Figure 2.. Senescent cells promote insoluble tau aggregates.

a, Representative western blot (≥ 3 independent experiments) analysis of 6-month-old whole brain for soluble tau (top), soluble phosphorylated tau (S202/T205; middle), and insoluble phosphorylated tau (S202/T205; bottom). b, Immunostaining and quantification of cortex sections for phosphorylated tau (S202/T205) protein aggregates (n = 6 mice per group, 3 independent experiments). c, Thioflavin S staining and quantification for neurofibrillary tangles located within the dentate gyrus (n = 6 mice per group, 2 independent experiments; normalized to ATTAC +AP group). Key is as indicated in b. Scale bars, 100 μm (b) and 50 μm (c). Data are mean ± s.e.m. **P < 0.01; ***P < 0.001 (one-way ANOVA with Tukey’s multiple comparisons test). Exact P values can be found in the accompanying source data file. For gel source data, see Supplementary Figure 1.

Figure 3.. Senescent cells drive neurodegenerative disease.

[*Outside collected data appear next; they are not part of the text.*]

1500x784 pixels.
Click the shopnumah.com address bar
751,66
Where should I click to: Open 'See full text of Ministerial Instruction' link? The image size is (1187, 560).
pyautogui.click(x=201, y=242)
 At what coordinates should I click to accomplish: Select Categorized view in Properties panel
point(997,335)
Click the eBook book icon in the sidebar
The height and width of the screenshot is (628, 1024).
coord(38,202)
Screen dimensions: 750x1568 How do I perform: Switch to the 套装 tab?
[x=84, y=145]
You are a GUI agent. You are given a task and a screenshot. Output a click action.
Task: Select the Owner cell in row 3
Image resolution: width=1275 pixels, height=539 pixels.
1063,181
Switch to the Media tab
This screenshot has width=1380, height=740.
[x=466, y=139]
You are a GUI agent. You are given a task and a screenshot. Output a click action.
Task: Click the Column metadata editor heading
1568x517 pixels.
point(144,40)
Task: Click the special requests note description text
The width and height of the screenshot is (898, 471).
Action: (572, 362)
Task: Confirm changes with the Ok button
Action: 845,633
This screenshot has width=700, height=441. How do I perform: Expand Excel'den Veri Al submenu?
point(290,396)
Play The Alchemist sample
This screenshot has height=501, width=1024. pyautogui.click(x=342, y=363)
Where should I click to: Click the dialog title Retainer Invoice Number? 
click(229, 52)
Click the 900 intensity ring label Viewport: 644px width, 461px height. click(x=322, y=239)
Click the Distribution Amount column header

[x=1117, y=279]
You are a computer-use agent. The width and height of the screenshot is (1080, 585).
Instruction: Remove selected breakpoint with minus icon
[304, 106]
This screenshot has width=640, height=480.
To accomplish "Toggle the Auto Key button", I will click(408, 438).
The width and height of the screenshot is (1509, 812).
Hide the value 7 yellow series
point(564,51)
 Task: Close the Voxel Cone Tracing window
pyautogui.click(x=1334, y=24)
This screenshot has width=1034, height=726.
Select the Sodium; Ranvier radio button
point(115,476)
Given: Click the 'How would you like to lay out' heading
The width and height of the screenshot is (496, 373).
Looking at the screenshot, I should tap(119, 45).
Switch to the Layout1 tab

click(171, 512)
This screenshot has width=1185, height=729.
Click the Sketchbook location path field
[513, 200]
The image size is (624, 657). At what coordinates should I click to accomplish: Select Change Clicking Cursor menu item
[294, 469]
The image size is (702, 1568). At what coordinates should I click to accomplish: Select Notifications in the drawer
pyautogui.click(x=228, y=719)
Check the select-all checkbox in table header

a, Sagittal midline brain area of 8-month-old mice (n = 5 males per group, 2 independent experiments). b, Nissl stains of the dentate gyrus from 8-month-old mice. c, Average area of the dentate gyrus (measuring the pyramidal neuron layer) from serial, coronal NeuN-stained free-floating sections (n = 6 ATTAC –AP and n = 7 PS19;ATTAC –AP and PS19;ATTAC +AP mice, 2 independent experiments). d, Novel object recognition experiment setup and average ratio for the number of investigations and duration of those investigations (n = 8 female mice per group). Scale bars, 0.5 cm (a) and 100 μm (b). Data are mean ± s.e.m. *P < 0.05; **P < 0.01; ***P < 0.001 (one-way ANOVA with Tukey’s multiple comparisons test (a and c) and two-way ANOVA with Tukey’s multiple comparisons test (d)). Exact P values can be found in the accompanying source data file.

Figure 4.

ABT263 can modulate senescent cells and attenuate tau phosphorylation. a, Expression of senescence markers from 6-month-old hippocampus (left) and cortex (cortex) either vehicle (–ABT263) or ABT263 (+ABT263) treated assessed by RT-qPCR (animal numbers indicated in the legend; normalized to WT –ABT263 group). p21 is also known as Cdkn1a; Pai1 is also known as Serpine1. b, Representative immunostaining of cortex (top) and hippocampal (bottom) sections for phosphorylated tau (S202/T205) protein aggregates (n = 4 mice per group, 2 independent experiments). Scale bar, 100µm. Data are mean ± s.e.m. *P < 0.05; **P < 0.01; ***P < 0.001 (one-way ANOVA with Tukey’s multiple comparisons test). Exact P values can be found in the accompanying source data file.